▶ [WORK ITEM]: Look below for the line holding "Informativa sulla privacy (33, 2505)" and the line holding "[Go to the homepage of dua.com] (20, 11)". Transcribe exactly those lines and all lines between them, nothing more.
· · · · ·
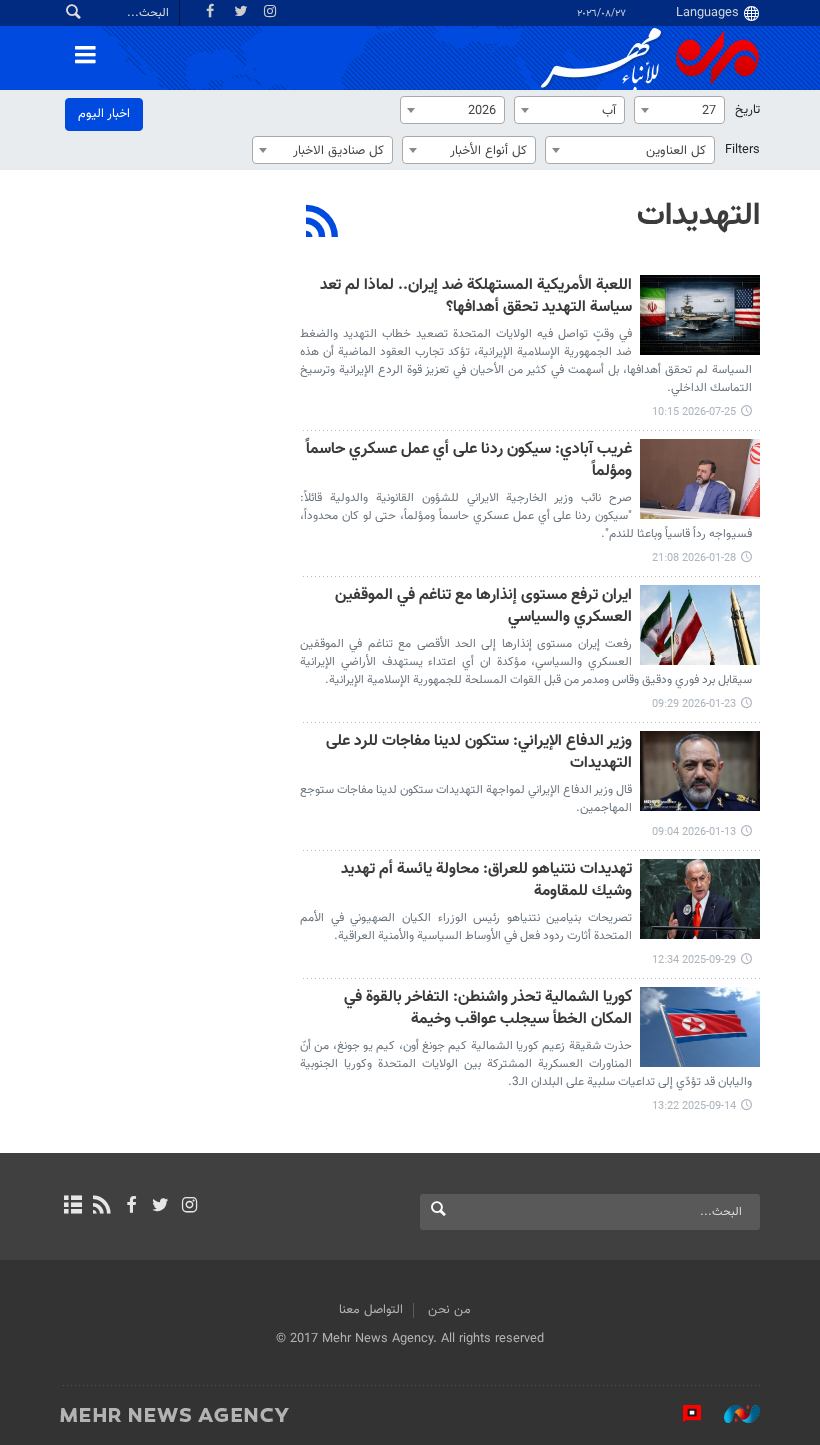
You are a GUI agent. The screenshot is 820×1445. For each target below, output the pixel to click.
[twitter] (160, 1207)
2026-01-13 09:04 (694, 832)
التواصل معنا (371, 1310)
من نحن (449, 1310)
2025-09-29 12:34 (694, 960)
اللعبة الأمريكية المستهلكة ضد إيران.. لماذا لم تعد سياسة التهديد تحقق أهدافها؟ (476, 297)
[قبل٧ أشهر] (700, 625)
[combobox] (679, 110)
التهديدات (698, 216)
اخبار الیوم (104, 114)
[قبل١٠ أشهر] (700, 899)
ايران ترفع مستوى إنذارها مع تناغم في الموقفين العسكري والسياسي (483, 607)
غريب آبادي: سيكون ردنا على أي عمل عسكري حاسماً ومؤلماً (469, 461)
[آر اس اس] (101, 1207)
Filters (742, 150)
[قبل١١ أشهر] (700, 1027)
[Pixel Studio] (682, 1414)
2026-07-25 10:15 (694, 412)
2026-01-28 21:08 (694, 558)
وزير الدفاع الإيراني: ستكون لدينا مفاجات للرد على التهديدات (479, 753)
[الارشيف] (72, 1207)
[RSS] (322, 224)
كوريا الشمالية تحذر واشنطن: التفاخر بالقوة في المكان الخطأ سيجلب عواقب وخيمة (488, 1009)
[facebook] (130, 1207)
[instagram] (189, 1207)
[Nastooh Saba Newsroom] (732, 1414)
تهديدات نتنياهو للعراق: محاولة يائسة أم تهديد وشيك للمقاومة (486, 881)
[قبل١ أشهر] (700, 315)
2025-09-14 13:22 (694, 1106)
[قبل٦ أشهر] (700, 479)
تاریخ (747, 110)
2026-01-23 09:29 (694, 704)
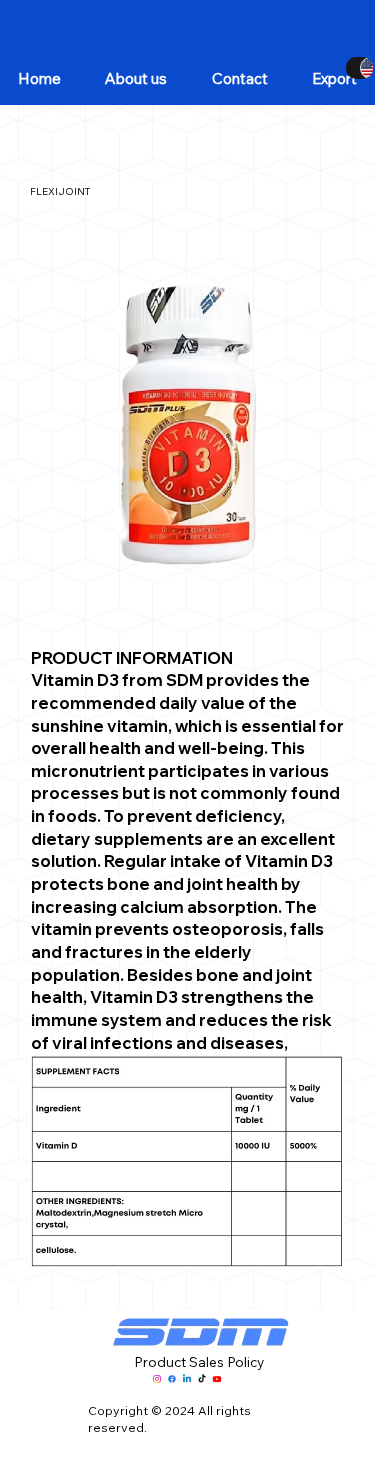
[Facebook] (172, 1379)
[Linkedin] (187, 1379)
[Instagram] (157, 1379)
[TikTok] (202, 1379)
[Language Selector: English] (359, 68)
· · · · ·
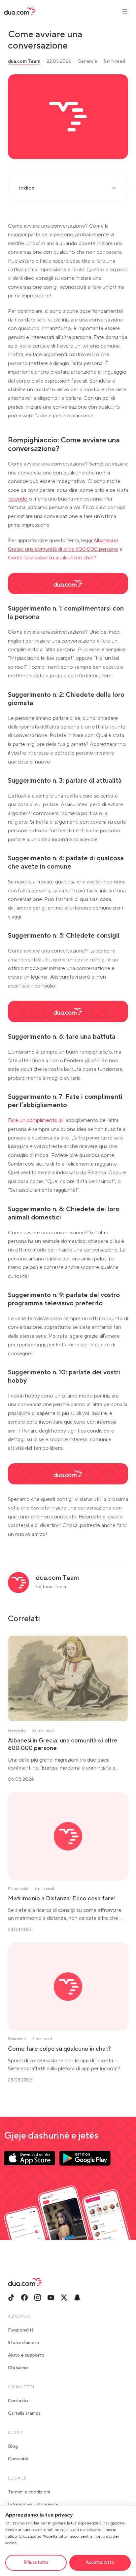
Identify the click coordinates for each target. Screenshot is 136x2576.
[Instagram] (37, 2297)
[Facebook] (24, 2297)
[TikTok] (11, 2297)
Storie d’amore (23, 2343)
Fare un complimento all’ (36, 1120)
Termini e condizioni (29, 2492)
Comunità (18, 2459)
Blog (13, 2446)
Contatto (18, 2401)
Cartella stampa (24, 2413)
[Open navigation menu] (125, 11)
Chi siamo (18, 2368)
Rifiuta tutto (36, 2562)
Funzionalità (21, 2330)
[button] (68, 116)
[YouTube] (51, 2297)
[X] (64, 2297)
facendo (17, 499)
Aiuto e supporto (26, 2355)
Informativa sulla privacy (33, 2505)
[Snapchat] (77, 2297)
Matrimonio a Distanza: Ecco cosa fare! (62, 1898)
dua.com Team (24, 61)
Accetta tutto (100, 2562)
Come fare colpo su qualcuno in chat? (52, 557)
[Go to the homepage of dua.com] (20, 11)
· · · · ·
▶ [TASK ANSWER]:
Informativa sulla privacy (33, 2505)
[Snapchat] (77, 2297)
Matrimonio a Distanza: Ecco cosa fare! (62, 1898)
dua.com Team (24, 61)
Accetta tutto (100, 2562)
Come fare colpo su qualcuno in chat? (52, 557)
[Go to the homepage of dua.com] (20, 11)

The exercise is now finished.